Ordonne une expertise judiciaire,

Commet pour y procéder M. [B] [U]

[Adresse 6]

[Localité 7]

[Courriel 9]

[XXXXXXXX01]

Avec pour mission de :

- convoquer les parties et leurs avocats et se faire remettre tous les documents utiles à l'accomplissement de sa mission,

- se rendre dans l'immeuble du [Adresse 5] et procéder à toutes les constatations utiles,

- décrire les désordres relatifs à des fuites d'eau ou à des désordres électriques existant dans les parties privatives du rez-de-chaussée du [Adresse 5] loué à la société SR2C,

- déterminer leur origine et leur cause,

- donner les moyens propres à y remédier (travaux) en les chiffrant,

- dire si ces désordres ont entraîné un préjudice de jouissance, depuis quelle date,

- dire s'il convient ou non, en cas d'urgence constatée et de réel danger, de procéder à la mise en place et à la réalisation de mesures de sauvegarde ou de travaux particuliers de nature à éviter toute aggravation de l'état qu'ils présentent actuellement,

- donner au tribunal les éléments d'appréciation des responsabilités,

- fournir tous les éléments permettant d'évaluer les préjudices subis notamment en référence au loyer contractuellement dû,

- de manière générale donner au tribunal tous les éléments d'appréciation,

- de faire assister de tout spécialiste, en dehors de son domaine d'expertise, après avoir recueilli l'avis des parties,

Dit que l'expert accomplira sa mission, conformément aux dispositions des articles 263 et suivants du code de procédure civile et qu'il déposera son rapport dans les 4 mois de sa saisine,

Dit que le juge chargé du contrôle des expertises du tribunal judiciaire de Nanterre sera chargé du suivi de cette expertise ;

Fixe la provision à 3000 euros à consigner à la régie du tribunal judiciaire de Nanterre à titre d'avance sur les honoraires de l'expert,

Dit que cette consignation devra être versée dans les 6 semaines du prononcé de l'arrêt, sous peine de caducité de la mesure ;

Déboute les parties du surplus de leurs demandes ;

Dit n'y avoir lieu à application des dispositions au titre de l'article 700 du code de procédure civile en appel ;

Condamne la société SR2C aux dépens d'appel.

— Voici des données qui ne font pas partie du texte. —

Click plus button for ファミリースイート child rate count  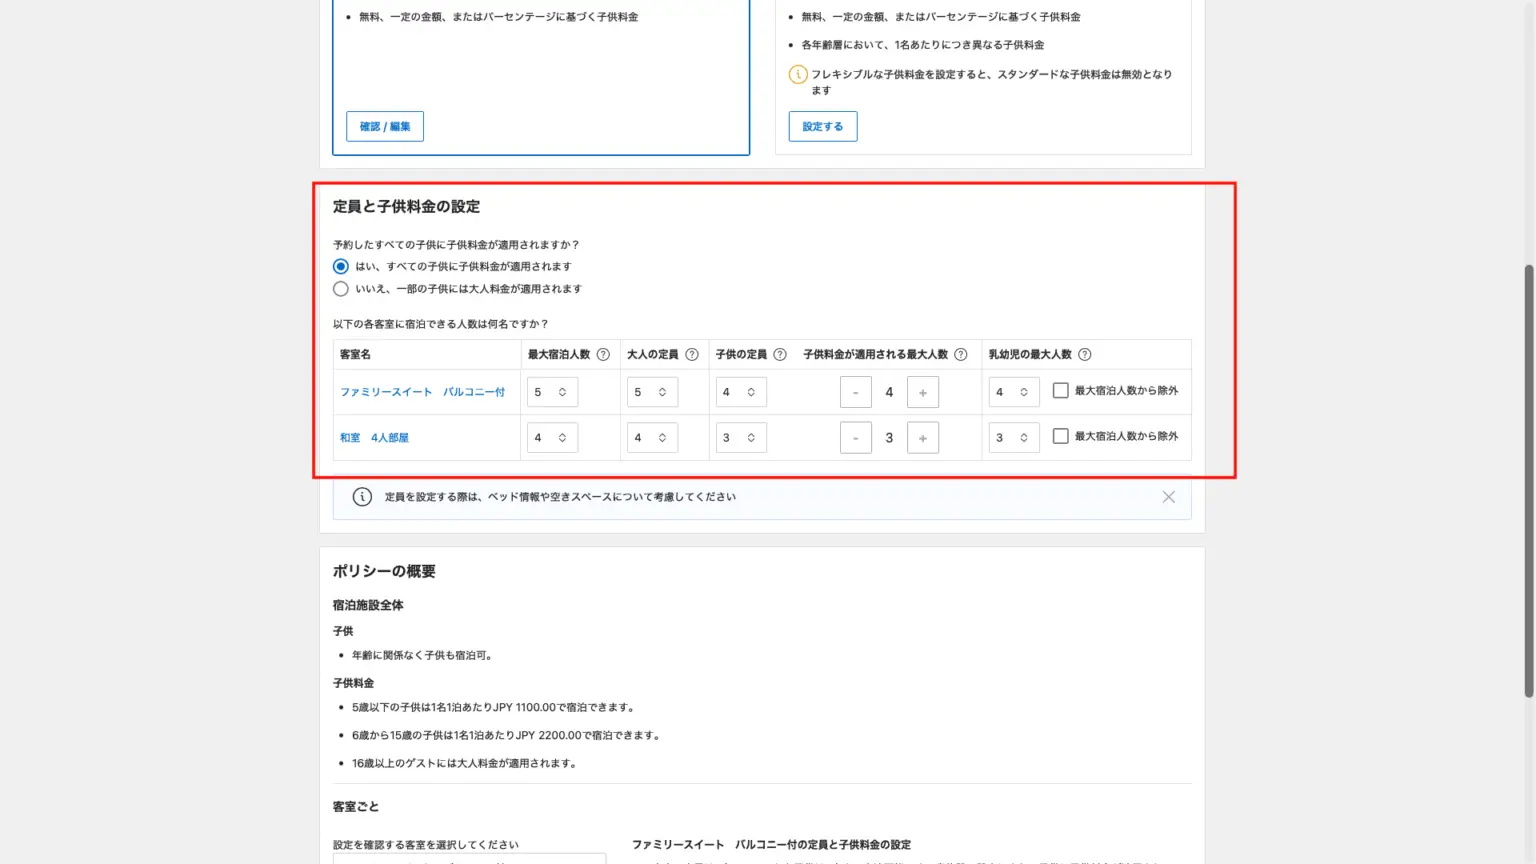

Arrêt prononcé par mise à disposition au greffe de la cour, les parties en ayant été préalablement avisées dans les conditions prévues au deuxième alinéa de l'article 450 du code de procédure civile, signé par Madame Pauline DE ROCQUIGNY DU FAYEL, Conseillère faisant fonction de Président et par Madame Elisabeth TODINI, Greffière, à laquelle la minute de la décision a été remise par le magistrat signataire.